▸ **Brief 1**
In the article on China's medical device market, when does the new regulation from the National Health and Family Planning Commission take effect?
▸ **Brief 2**
Transcribe the article on China's medical device market from "The National Health" up to and including "North American market.".

▸ **Page text**
A swathe of anti-corruption government action stimulated by the GSK bribery case of 2013 has been launched and is predicted to significantly impact the medical device market in 2014.
The National Health and Family Planning Commission (previously the Ministry of Health) released a new regulation at the end of 2013 (coming into effect March 2014) to clamp down on corruption in the wake of the GSK corruption case. This regulation significantly penalizes device vendors in public tender deals that do not clamp down on corruption within their distribution networks. In the worst cases, vendors will be “blacklisted” and their products will be banned from sales to public Chinese hospitals.
This could cause some major headaches for many multinational suppliers importing devices into China that sell through third party distributors. The Chinese medical device market has been the strongest growth market in the last five years for many multinational medical device suppliers, offsetting market declines occurring in the Western Europe and North American market.
The impact of anti-corruption and weaker market demand slowing market growth appears to already be occurring, with initial reports of year-on year second half 2013 import revenue for medical devices significantly lower than first half 2013, with growth of almost 20%.

▸ **Source data**
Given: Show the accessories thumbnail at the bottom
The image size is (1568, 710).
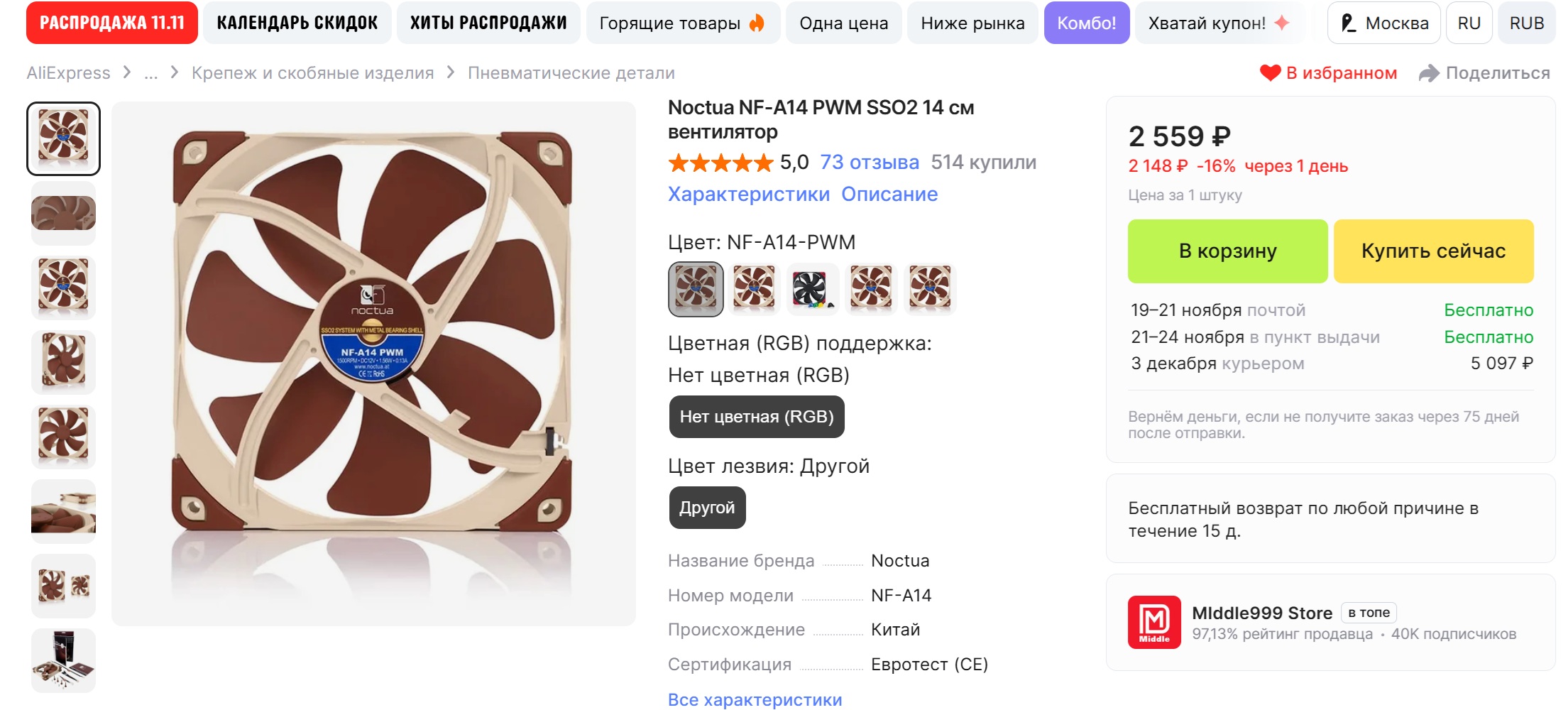Looking at the screenshot, I should [63, 660].
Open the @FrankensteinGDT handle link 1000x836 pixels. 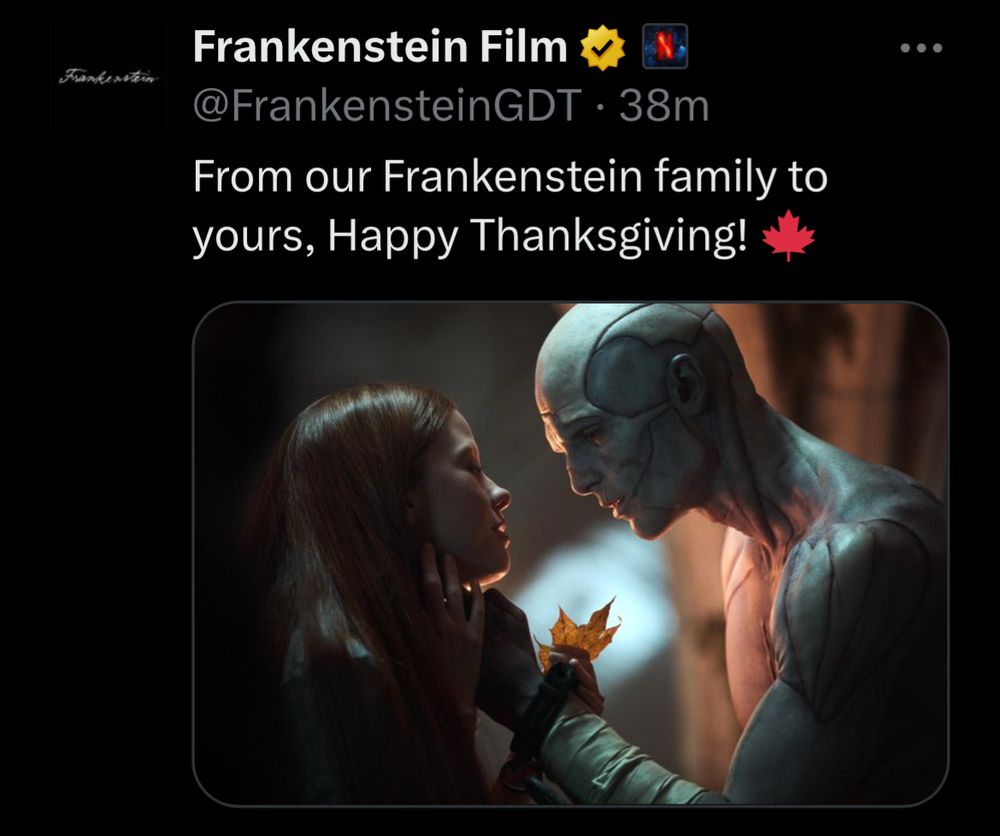click(387, 105)

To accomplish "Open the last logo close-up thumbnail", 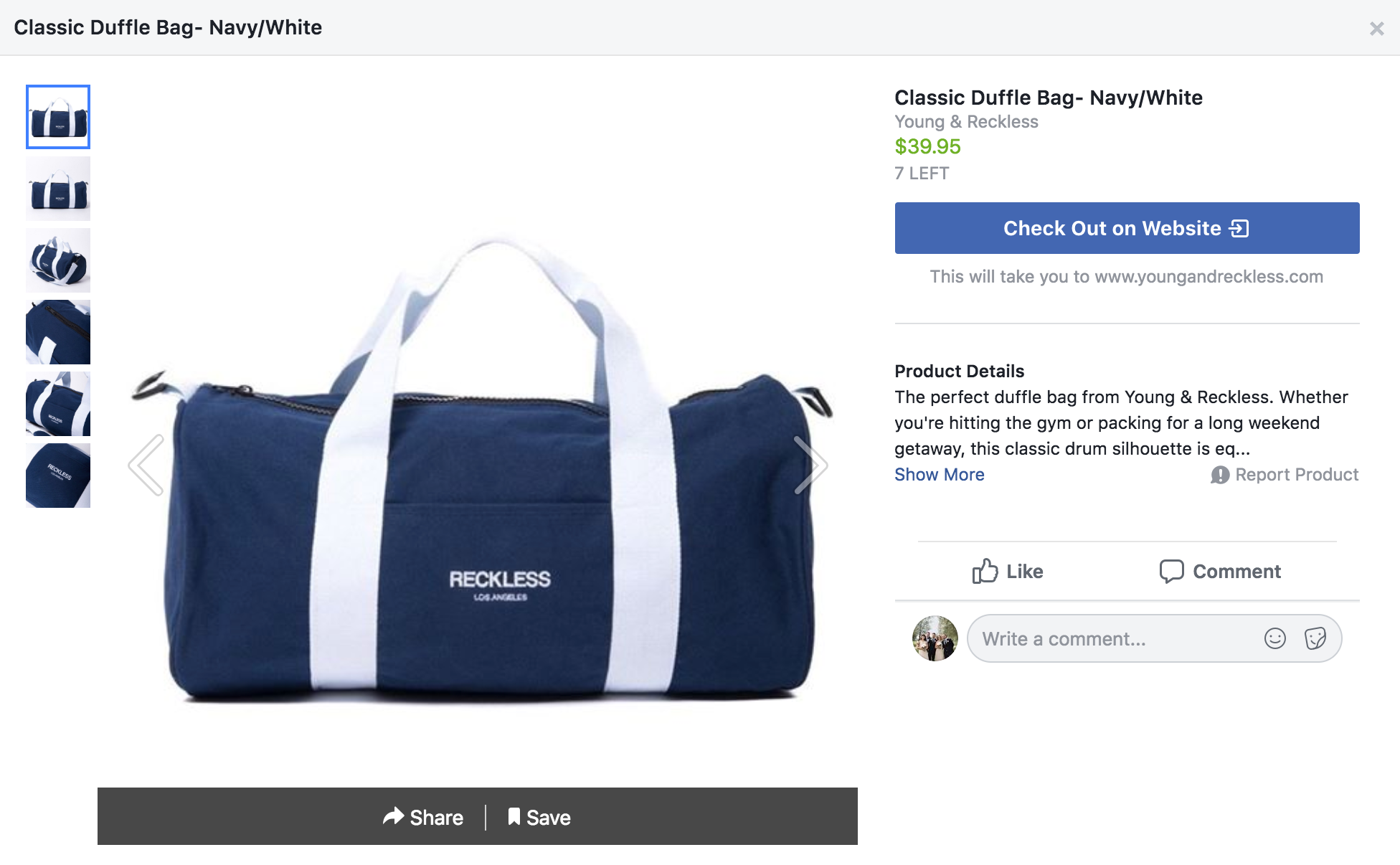I will tap(58, 476).
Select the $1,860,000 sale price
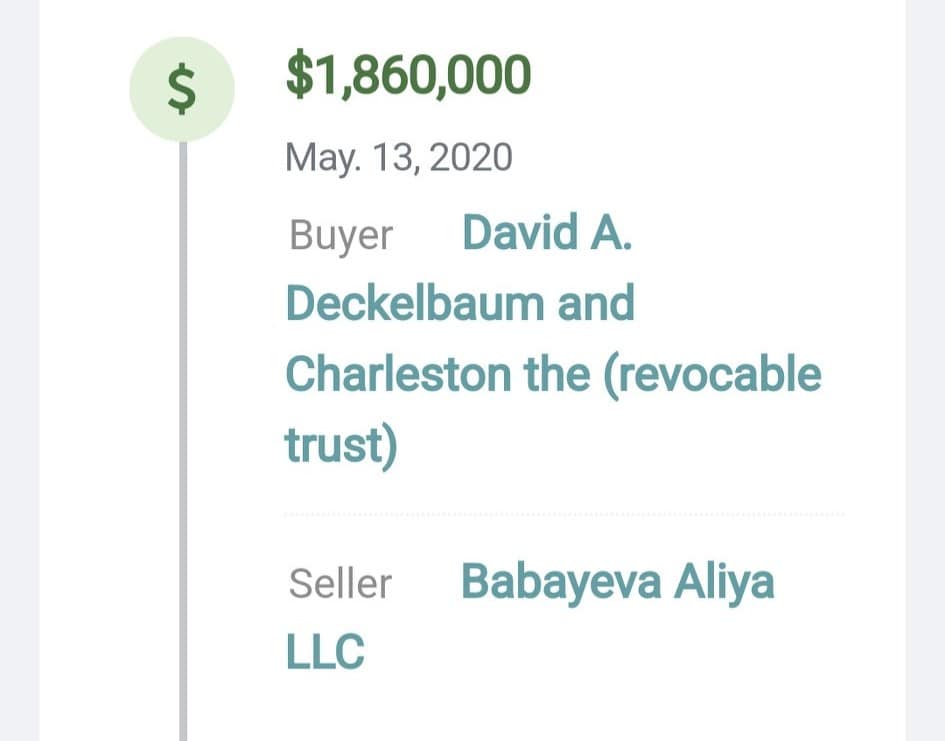The image size is (945, 741). click(408, 75)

▸ **Your solution 1**
March 2014

▸ **Your solution 2**
The National Health and Family Planning Commission (previously the Ministry of Health) released a new regulation at the end of 2013 (coming into effect March 2014) to clamp down on corruption in the wake of the GSK corruption case. This regulation significantly penalizes device vendors in public tender deals that do not clamp down on corruption within their distribution networks. In the worst cases, vendors will be “blacklisted” and their products will be banned from sales to public Chinese hospitals.
This could cause some major headaches for many multinational suppliers importing devices into China that sell through third party distributors. The Chinese medical device market has been the strongest growth market in the last five years for many multinational medical device suppliers, offsetting market declines occurring in the Western Europe and North American market.